The AI Solution: Artificial intelligence could create personalized learning experiences that encourage students to explore multiple approaches, test hypotheses, and develop genuine understanding rather than memorizing "correct" answers.

Consider how AI could transform the classroom:

Adaptive questioning that adjusts to each student's thinking patterns

Simulation environments where students can test theories safely

Socratic dialogue that guides discovery rather than delivering facts

Pattern recognition that identifies when students are truly understanding versus just memorizing

The Monty Hall Problem would become a teaching tool, not a gotcha question. AI tutors could walk students through the probability shift, let them run virtual simulations, and help them discover the counterintuitive truth for themselves.

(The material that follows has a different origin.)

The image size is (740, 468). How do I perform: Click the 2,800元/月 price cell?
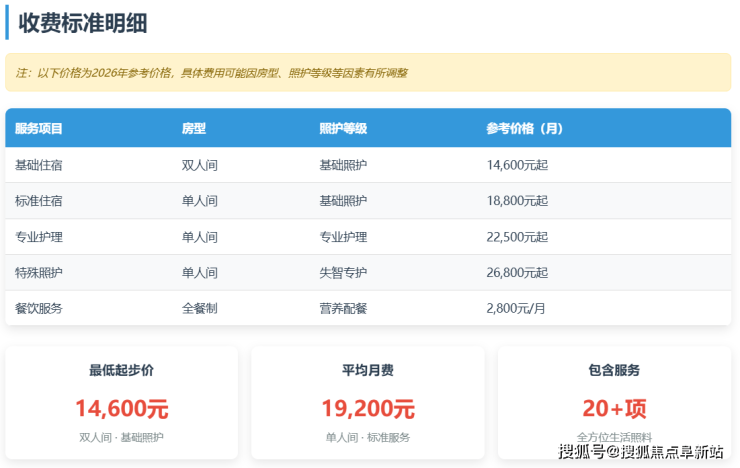(517, 309)
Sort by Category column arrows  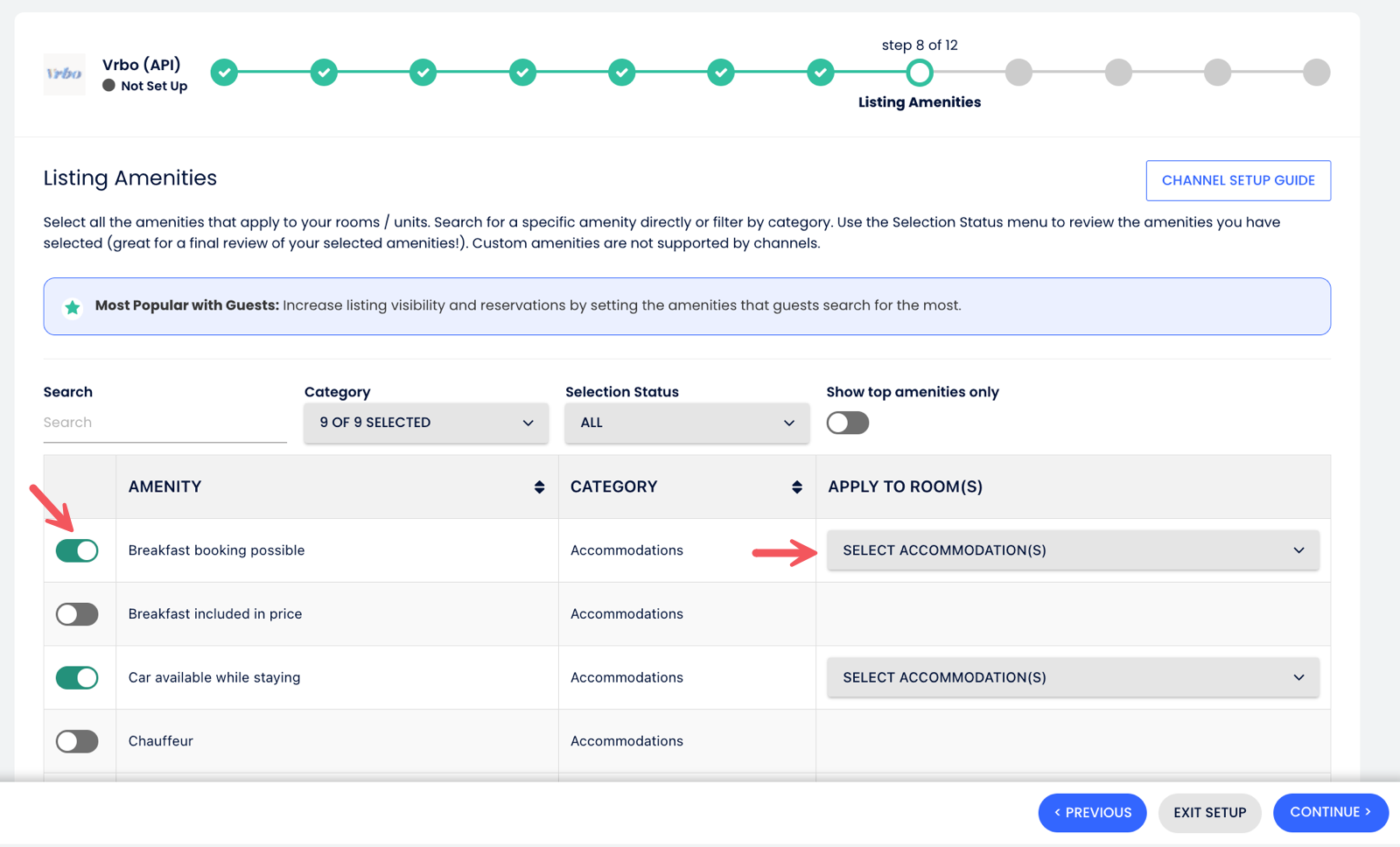coord(796,487)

Many long-time educational activists have been saying that the system needs to go beyond traditional boundaries and do so right away. What makes this transformation possible is AI's ability to break free from the constraints that limited previous educational approaches:

· Personalization at Scale: Unlike human teachers managing 30 students, AI can provide individualized attention to each learner's unique cognitive style—whether they think like Marilyn or need different approaches entirely.

· Infinite Patience: AI doesn't get frustrated when students struggle with concepts that seem "obvious" to others. It can present the same idea in countless ways until understanding clicks.

· Safe Exploration: Students can make mistakes, ask "dumb" questions, and challenge conventional wisdom without social pressure or judgment.

Learning From the World's Highest IQ

Marilyn's story offers a blueprint for what education could become. Her ability to see what others missed wasn't just about raw intelligence—it was about approaching problems with fresh eyes, questioning assumptions, and thinking independently.

These are exactly the skills AI-powered education could nurture in every student.

Instead of creating passive recipients of information, we could develop critical thinkers who approach problems like Marilyn approached the Monty Hall Problem: with curiosity, logic, and the courage to stand by their reasoning even when the world disagrees.